• _Your task_:
Return every row below word for word, changing nothing.

Stored dataset items
★ ★ ★ ★ ★

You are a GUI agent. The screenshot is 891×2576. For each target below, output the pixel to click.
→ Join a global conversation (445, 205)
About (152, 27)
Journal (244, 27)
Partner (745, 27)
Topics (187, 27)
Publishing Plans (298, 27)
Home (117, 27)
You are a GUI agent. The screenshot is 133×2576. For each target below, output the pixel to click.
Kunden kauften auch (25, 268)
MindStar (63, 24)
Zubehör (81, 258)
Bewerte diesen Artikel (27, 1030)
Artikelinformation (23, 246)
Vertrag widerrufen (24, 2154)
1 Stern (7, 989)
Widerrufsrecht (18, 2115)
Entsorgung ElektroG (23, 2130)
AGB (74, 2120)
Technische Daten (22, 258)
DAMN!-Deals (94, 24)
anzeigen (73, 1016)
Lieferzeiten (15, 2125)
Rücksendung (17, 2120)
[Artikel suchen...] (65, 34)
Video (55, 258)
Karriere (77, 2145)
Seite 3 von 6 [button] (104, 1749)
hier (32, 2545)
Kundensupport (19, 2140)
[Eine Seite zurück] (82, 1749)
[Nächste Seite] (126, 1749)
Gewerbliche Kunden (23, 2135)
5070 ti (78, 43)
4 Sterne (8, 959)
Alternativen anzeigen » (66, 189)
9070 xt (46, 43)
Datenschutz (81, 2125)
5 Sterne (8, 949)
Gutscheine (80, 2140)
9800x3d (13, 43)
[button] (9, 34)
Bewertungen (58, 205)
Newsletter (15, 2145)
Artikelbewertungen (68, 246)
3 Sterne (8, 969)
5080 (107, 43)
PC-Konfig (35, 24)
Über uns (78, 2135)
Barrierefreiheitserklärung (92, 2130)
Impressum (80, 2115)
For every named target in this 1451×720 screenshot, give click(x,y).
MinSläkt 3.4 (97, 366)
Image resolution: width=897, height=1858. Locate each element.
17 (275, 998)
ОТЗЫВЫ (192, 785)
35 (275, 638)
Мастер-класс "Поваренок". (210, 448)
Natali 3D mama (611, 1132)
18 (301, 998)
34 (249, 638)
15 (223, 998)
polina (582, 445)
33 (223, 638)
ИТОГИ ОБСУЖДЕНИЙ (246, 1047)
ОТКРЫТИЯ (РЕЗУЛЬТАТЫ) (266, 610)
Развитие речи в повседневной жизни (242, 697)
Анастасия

★ ★ ★ ★ ★

• _Solution_:
You are a GUI agent. The screenshot is 891×2576. For each target below, output the pixel to click.
→ Join a global conversation (445, 205)
About (152, 27)
Journal (244, 27)
Partner (745, 27)
Topics (187, 27)
Publishing Plans (298, 27)
Home (117, 27)
You are a GUI agent. The screenshot is 133×2576. For each target below, output the pixel to click.
Kunden kauften auch (25, 268)
MindStar (63, 24)
Zubehör (81, 258)
Bewerte diesen Artikel (27, 1030)
Artikelinformation (23, 246)
Vertrag widerrufen (24, 2154)
1 Stern (7, 989)
Widerrufsrecht (18, 2115)
Entsorgung ElektroG (23, 2130)
AGB (74, 2120)
Technische Daten (22, 258)
DAMN!-Deals (94, 24)
anzeigen (73, 1016)
Lieferzeiten (15, 2125)
Rücksendung (17, 2120)
[Artikel suchen...] (65, 34)
Video (55, 258)
Karriere (77, 2145)
Seite 3 von 6 [button] (104, 1749)
hier (32, 2545)
Kundensupport (19, 2140)
[Eine Seite zurück] (82, 1749)
[Nächste Seite] (126, 1749)
Gewerbliche Kunden (23, 2135)
5070 ti (78, 43)
4 Sterne (8, 959)
Alternativen anzeigen » (66, 189)
9070 xt (46, 43)
Datenschutz (81, 2125)
5 Sterne (8, 949)
Gutscheine (80, 2140)
9800x3d (13, 43)
[button] (9, 34)
Bewertungen (58, 205)
Newsletter (15, 2145)
Artikelbewertungen (68, 246)
3 Sterne (8, 969)
5080 (107, 43)
PC-Konfig (35, 24)
Über uns (78, 2135)
Barrierefreiheitserklärung (92, 2130)
Impressum (80, 2115)
For every named target in this 1451×720 screenshot, give click(x,y).
MinSläkt 3.4 (97, 366)
Image resolution: width=897, height=1858. Locate each element.
17 (275, 998)
ОТЗЫВЫ (192, 785)
35 (275, 638)
Мастер-класс "Поваренок". (210, 448)
Natali 3D mama (611, 1132)
18 (301, 998)
34 (249, 638)
15 (223, 998)
polina (582, 445)
33 (223, 638)
ИТОГИ ОБСУЖДЕНИЙ (246, 1047)
ОТКРЫТИЯ (РЕЗУЛЬТАТЫ) (266, 610)
Развитие речи в повседневной жизни (242, 697)
Анастасия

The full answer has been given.